How to complete this task
Copy every line in the records below that contains the word "Click".

Given data
▬▬▬▬▬▬
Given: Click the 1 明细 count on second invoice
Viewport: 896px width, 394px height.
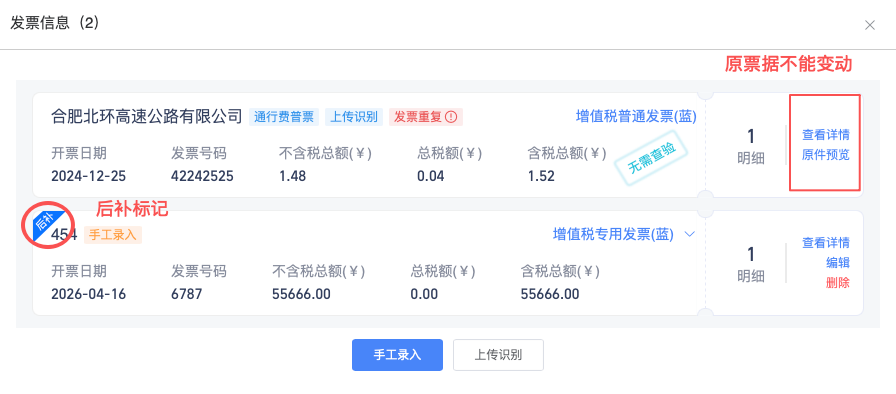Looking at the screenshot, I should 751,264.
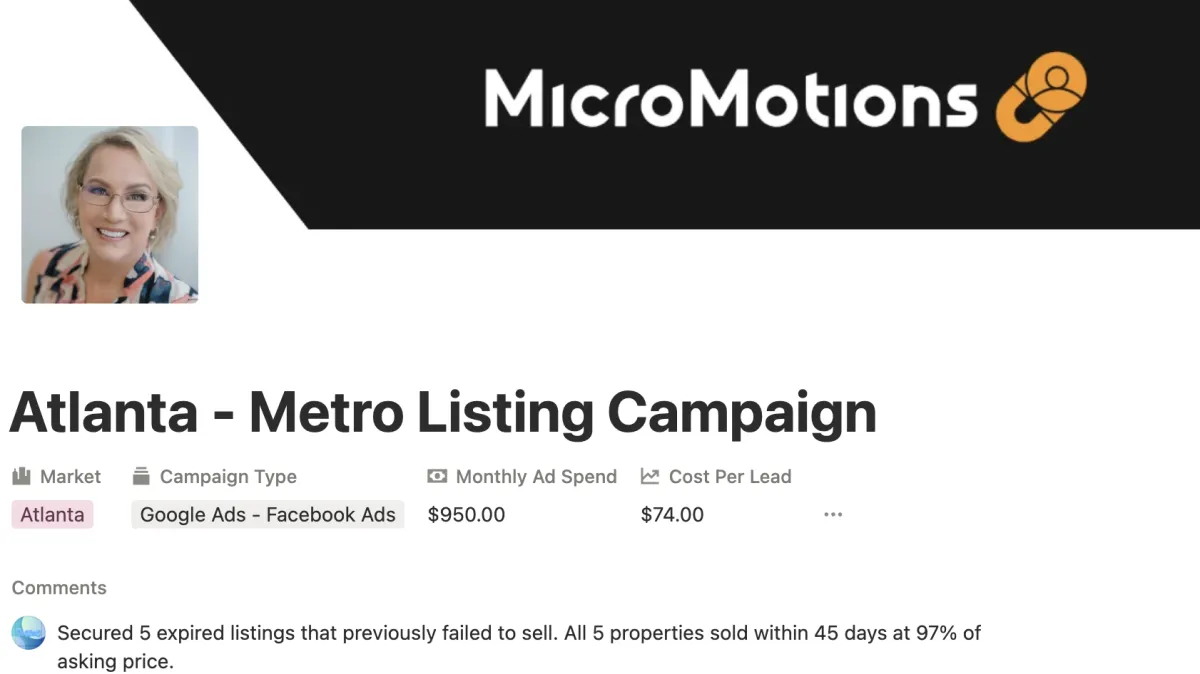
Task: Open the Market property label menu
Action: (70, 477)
▬▬▬▬▬▬
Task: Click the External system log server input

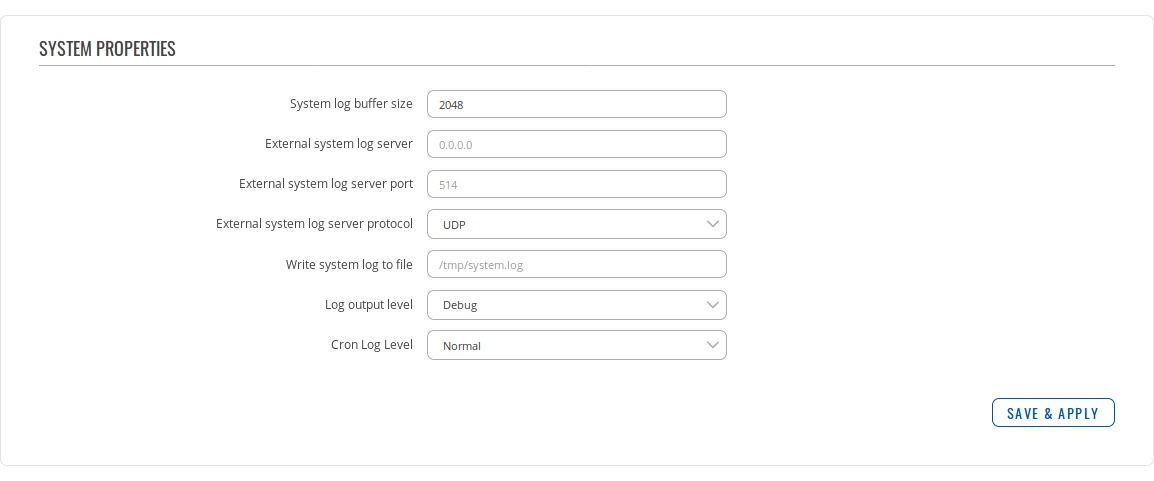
▬▬▬▬▬▬
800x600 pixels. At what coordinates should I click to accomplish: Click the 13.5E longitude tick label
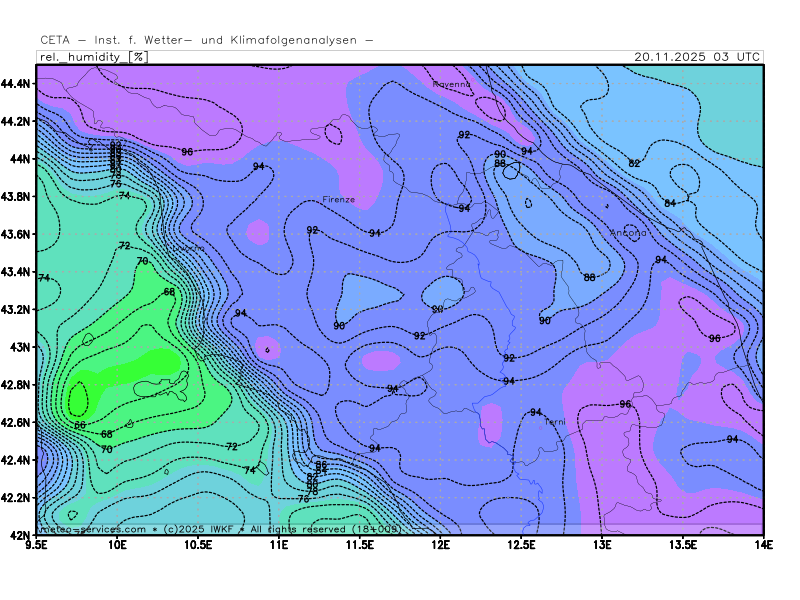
▬▬▬▬▬▬
Solution
Given: Click the 1 明细 count on second invoice
Task: Click the External system log server input
800x600 pixels. At what coordinates should I click to accomplish: Click the 13.5E longitude tick label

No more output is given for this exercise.